2University of Fribourg, Adolphe Merkle Institute, 1700 Fribourg, Switzerland.
3EMPA, Swiss Federal Laboratories for Material Science and Technology, 8600 Dübendorf, Switzerland.
* Correspondence: email@example.com
This replacement study for animal testings shows aerosolized nanoparticles tested on monolayer epithelial cultures in the air-liquid interface to determine their translocation kinetics across the epithelial tissue barrier.
Background: The lung epithelial tissue barrier represents the main portal for entry of inhaled nanoparticles (NPs) into the systemic circulation. Thus great efforts are currently being made to determine adverse health effects associated with inhalation of NPs. However, to date very little is known about factors that determine the pulmonary translocation of NPs and their subsequent distribution to secondary organs.

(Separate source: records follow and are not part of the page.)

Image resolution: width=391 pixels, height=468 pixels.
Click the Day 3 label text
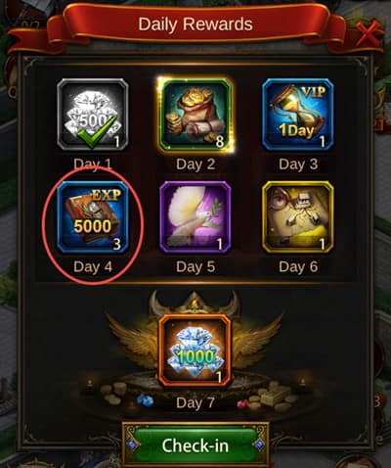(298, 164)
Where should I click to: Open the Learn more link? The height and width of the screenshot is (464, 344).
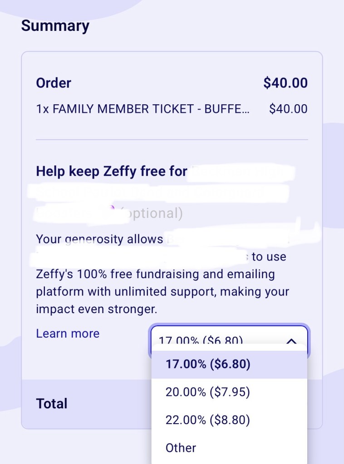point(67,334)
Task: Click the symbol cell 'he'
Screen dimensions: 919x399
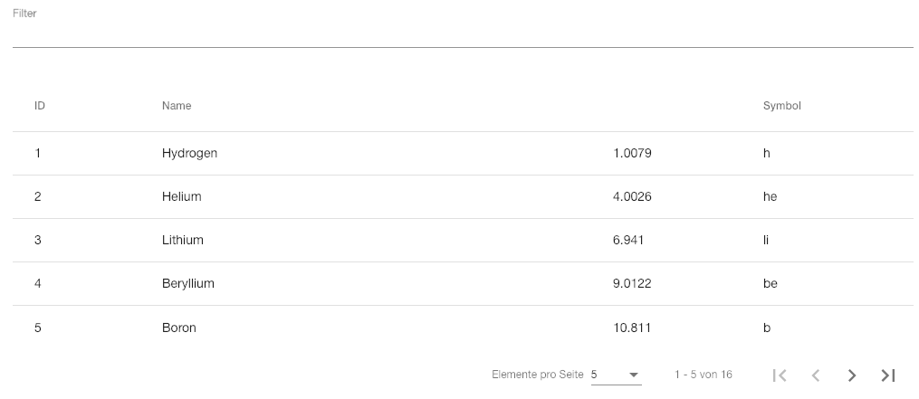Action: 771,197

Methods: A novel two-step approach to assess the biokinetics of inhaled NPs is presented. In a first step, alveolar epithelial cellular monolayers (CMLs) at the air-liquid interface (ALI) were exposed to aerosolized NPs to determine their translocation kinetics across the epithelial tissue barrier. Then, in a second step, the distribution to secondary organs was predicted with a physiologically based pharmacokinetic (PBPK) model. Monodisperse, spherical, wellcharacterized, negatively charged gold nanoparticles (AuNP) were used as model NPs. Furthermore, to obtain a comprehensive picture of the translocation kinetics in different species, human (A549) and mouse (MLE-12) alveolar epithelial CMLs were exposed to ionic gold and to various doses (i.e., 25, 50, 100, 150, 200 ng/cm2) and sizes (i.e., 2, 7, 18, 46, 80 nm) of AuNP, and incubated post-exposure for different time periods (i.e., 0, 2, 8, 24, 48, 72 h).
Results: The translocation kinetics of the AuNP across A549 and MLE-12 CMLs was similar. The translocated fraction was (1) inversely proportional to the particle size, and (2) independent of the applied dose (up to 100 ng/cm2). Furthermore, supplementing the A549 CML with two immune cells, i.e., macrophages and dendritic cells, did not significantly change the amount of translocated AuNP. Comparison of the measured translocation kinetics and modeled biodistribution with in vivo data from literature showed that the combination of in vitro and in silico methods can accurately predict the in vivo biokinetics of inhaled/instilled AuNP.
Conclusion: Our approach to combine in vitro and in silico methods for assessing the pulmonary translocation and biodistribution of NPs has the potential to replace short-term animal studies which aim to assess the pulmonary absorption and biodistribution of NPs, and to serve as a screening tool to identify NPs of special concern.